Gib die Zeilen der Daten von der Zeile mit "Click the 'Data set schema' heading" bis einschließlich der Zeile mit "click(x=142, y=38)" als JSON-Liste von Zeichenketten wieder, eine pro Zeile und ohne Leerzeilen.

=== VORLIEGENDE DATEN ===

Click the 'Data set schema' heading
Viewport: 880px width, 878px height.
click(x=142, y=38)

===
=== VORLIEGENDE DATEN ===

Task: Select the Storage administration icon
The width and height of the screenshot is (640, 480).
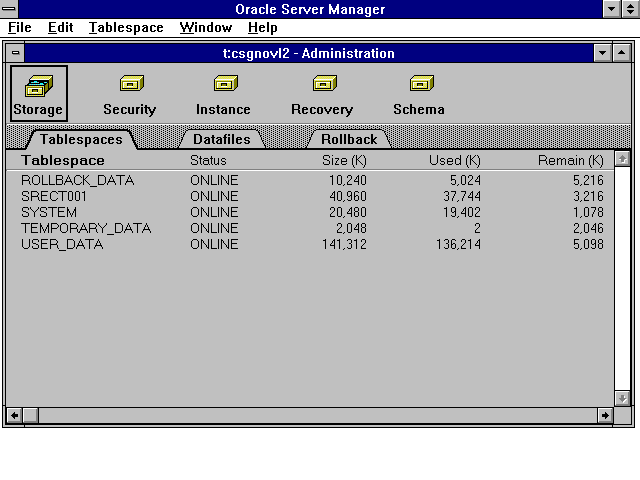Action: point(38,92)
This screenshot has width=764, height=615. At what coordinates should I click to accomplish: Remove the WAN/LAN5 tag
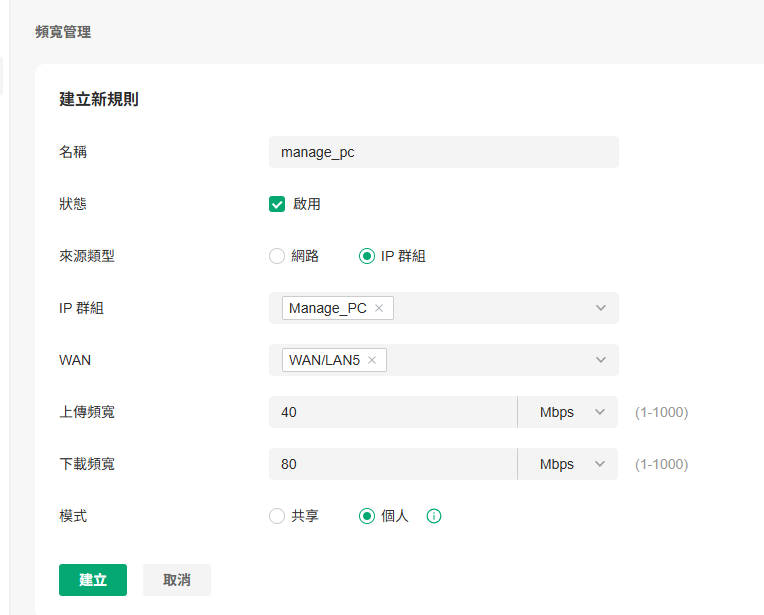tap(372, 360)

===

## VOLLSTÄNDIGE LÖSUNG
[
  "Click the 'Data set schema' heading",
  "Viewport: 880px width, 878px height.",
  "click(x=142, y=38)"
]